北の民がアソに辿り着いたころには もう村人は全員逃げ出した後だった。アクルは一人、待っていた。そのなかにはまだ若くリヤンと同じくらいの少年がいた。腰には大きな剣を差している。この村には人と戦う為の武器などはない。北の民は何やら話している。言葉が通じればいいのだが、そう思った矢先、少年が口を開いた。
「~ーーー~~。・・ーー~ーー+~~!」
嘘のない明達な声だ。何かを強く訴えていることだけはわかるが、意味が理解できない。アクルも伝わらないだろうと思ったが誠意を見せるために言葉を返した。

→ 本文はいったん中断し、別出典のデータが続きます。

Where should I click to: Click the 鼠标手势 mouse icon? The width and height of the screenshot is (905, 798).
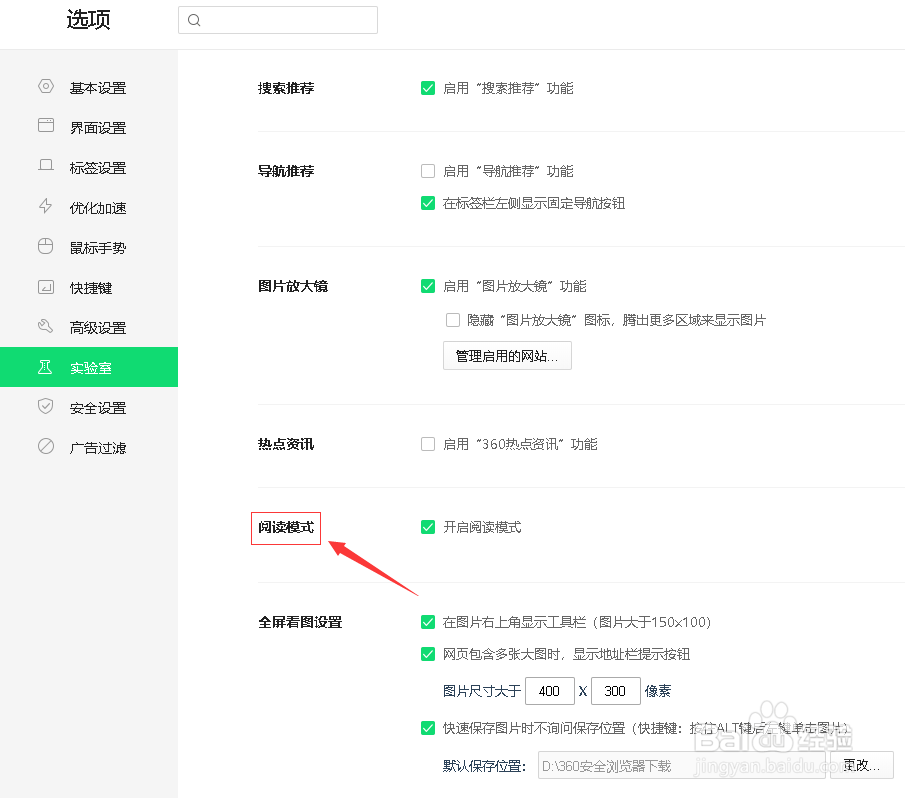coord(45,247)
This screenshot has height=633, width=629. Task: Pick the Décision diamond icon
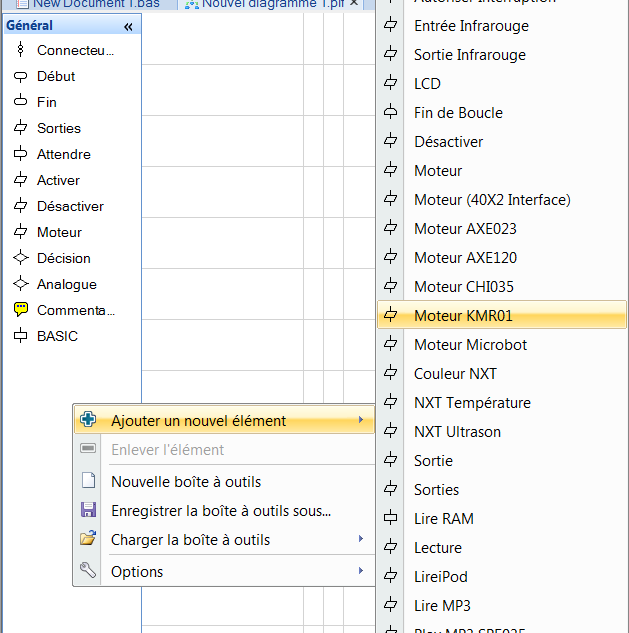pos(20,258)
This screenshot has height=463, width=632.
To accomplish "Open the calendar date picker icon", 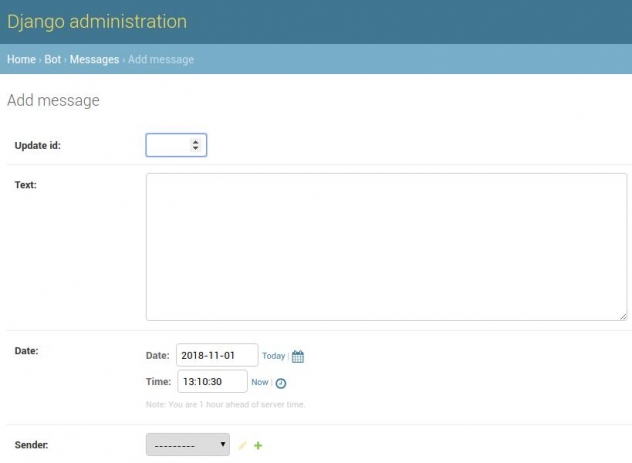I will [x=297, y=356].
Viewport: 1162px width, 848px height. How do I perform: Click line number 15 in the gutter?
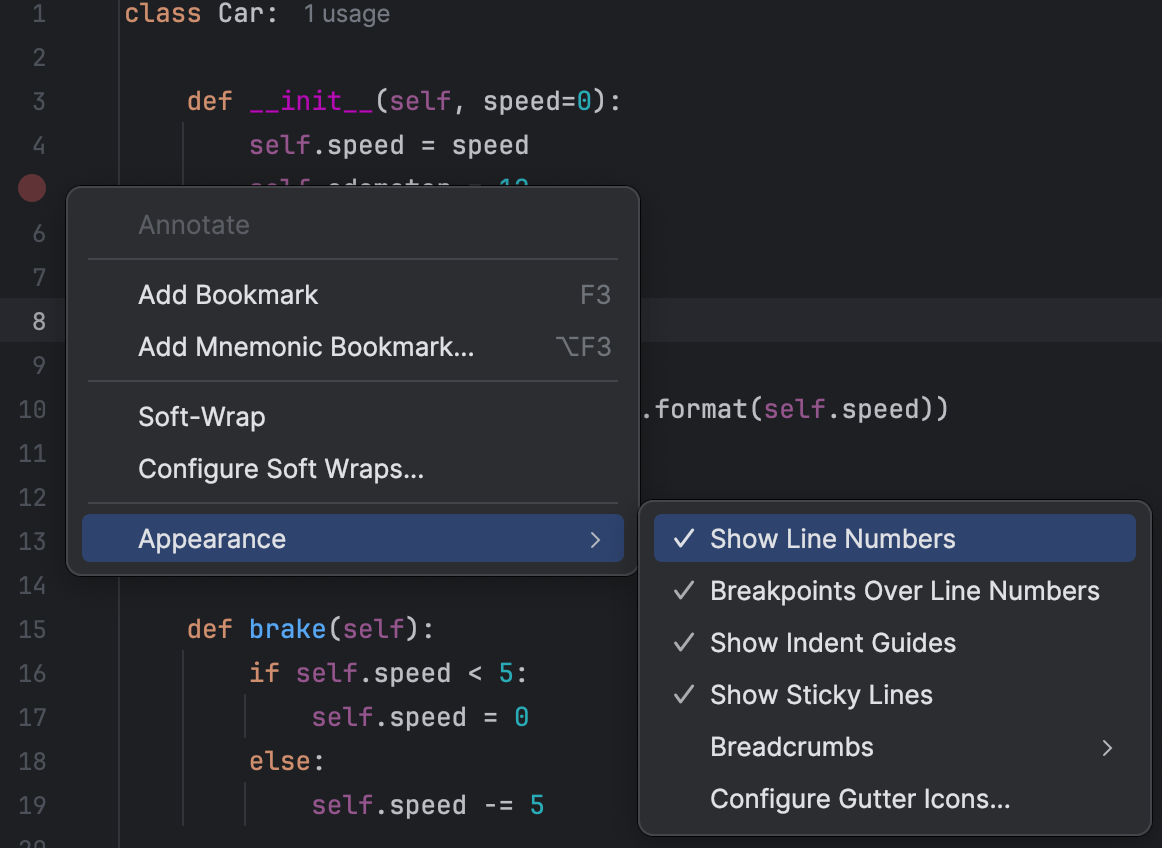click(31, 629)
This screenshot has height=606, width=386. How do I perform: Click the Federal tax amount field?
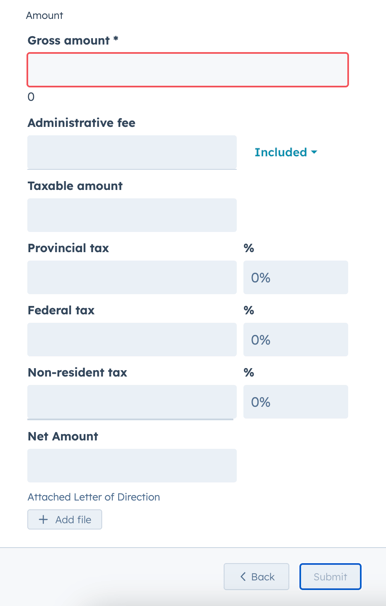[x=132, y=339]
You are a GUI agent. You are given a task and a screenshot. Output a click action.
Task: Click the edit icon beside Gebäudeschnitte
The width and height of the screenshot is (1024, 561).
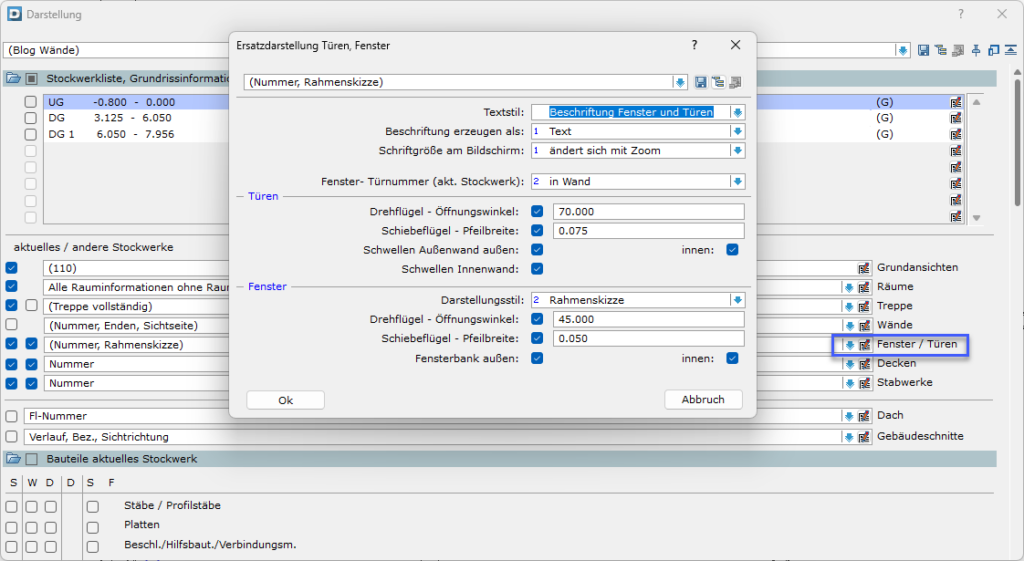click(864, 437)
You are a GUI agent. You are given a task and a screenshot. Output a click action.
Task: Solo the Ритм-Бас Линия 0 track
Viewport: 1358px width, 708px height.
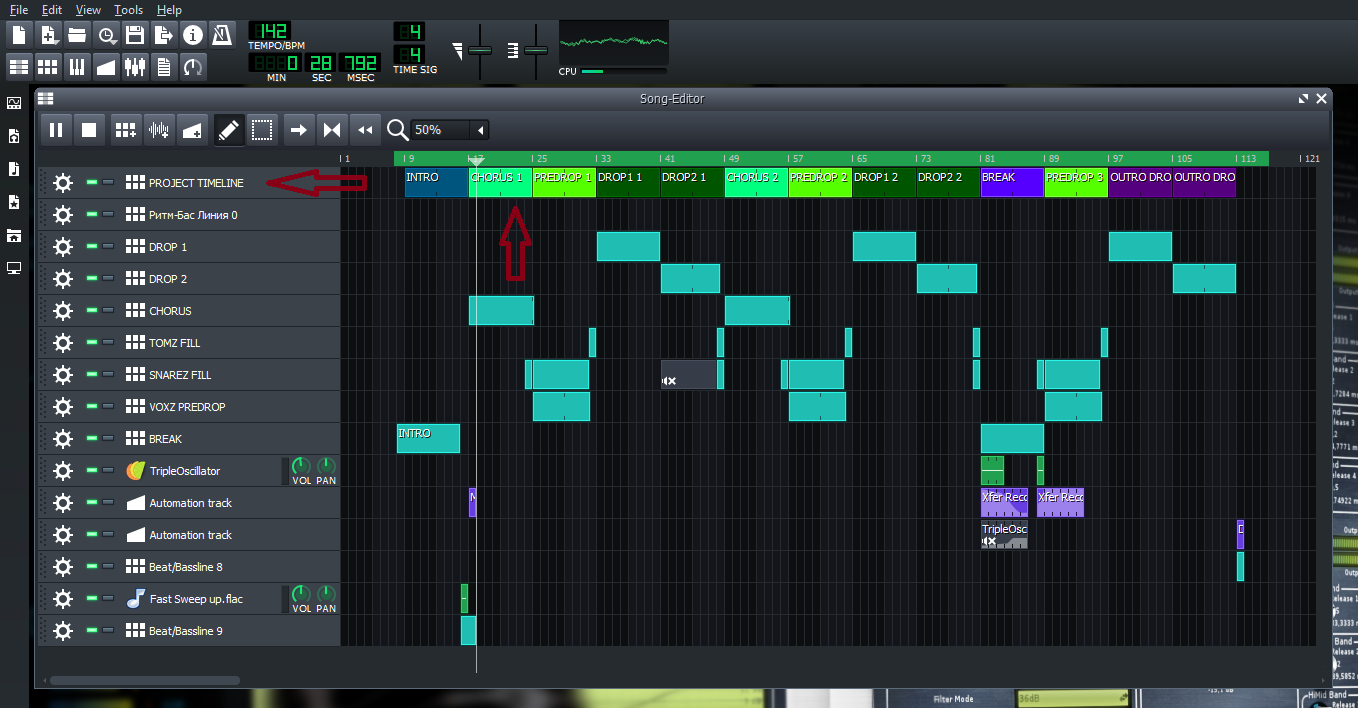tap(108, 214)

「わたしはアソのアクル。この村の代表だ。話を聞こう。」
少年が少し狼狽えたように見えた。しばらく考え込んでから 周りを見渡し村人がいないことを悟ったようだ。よくは見えないが何か戸惑っているようにも見える。どういうことだろう。しかしそれも一瞬のことだった。彼らが剣を抜き向かってきた。アクルは抵抗せず争わないことを選んだ。村人も愛しい家族ももう遠くまで逃げているはずだ。これで彼らの気が済んでくれるなら良いと思った。戸惑いを見せながら少年の剣がまっすぐ胸を刺した。そのことで何かがふっ切れたのか、少年の目から迷いが消えていった。
「鬼はまだいるはずだ。探し出して皆殺しにしろ!」
「あぁ、そちら側に行ってはダメだ!」
アクルは理解するより前に叫んでいた。そんな事はさせない。最後の力を振り絞り少年に必死に訴えた。しかし少年の目は冷たく暗い光を放ち、自らの心を殺すかのように何度も何度も剣を突き刺し、アクルは光を失った。